NYDFS Cybersecurity Compliance: Maintaining Continuing Compliance
The New York Department of Financial Services (NYDFS) recently announced its first enforcement action under its cybersecurity regulations (23 NYCRR 500), against large title insurance provider First American Title Insurance. The enforcement action cited the company’s failure to comply with numerous aspects of the regulations, such as training, data classification, restricting access, and encryption of Non-Public Information (NPI).
NYCRR 500 requires covered entities – which include banks, insurance companies, and other financial services institutions regulated by NYDFS – to establish and maintain a risk-based cybersecurity program and ensure compliance with rigorous cybersecurity requirements. The regulations also stipulate that senior management must take responsibility for the organization’s cybersecurity program and file an annual certification that confirms compliance.
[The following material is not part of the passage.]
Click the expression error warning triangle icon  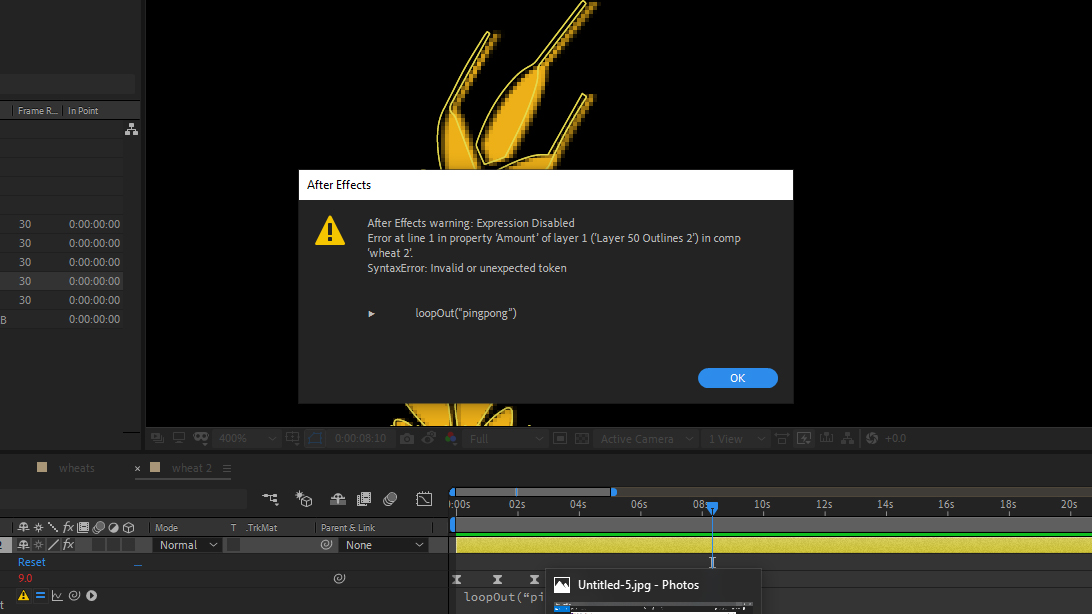point(24,596)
The first set of deadlines for the initial certifications concluded on June 1, 2020 (postponed from Feb. 15, 2020, due to the COVID-19 pandemic). However, companies must be proactive in remaining compliant with the regulations.
To help you with the continual cycle of compliance required by NYDFS, ask yourself the following key questions:
- Is our risk register reviewed and updated?
- If you have deployed new applications or services that access Non-Public Information (NPI):
- Have we confirmed that NPI is encrypted both at rest and in transit?
- Have we confirmed that user access to the NPI is limited and that two-factor authentication is implemented for remote access?
- Have we provided cybersecurity awareness training to all new staff who have access to NPI? Have we refreshed the training of existing staff?
- Have we refreshed the due diligence of vendors who process, access, or store NPI on the company’s behalf? Have we included new vendors in the due diligence process?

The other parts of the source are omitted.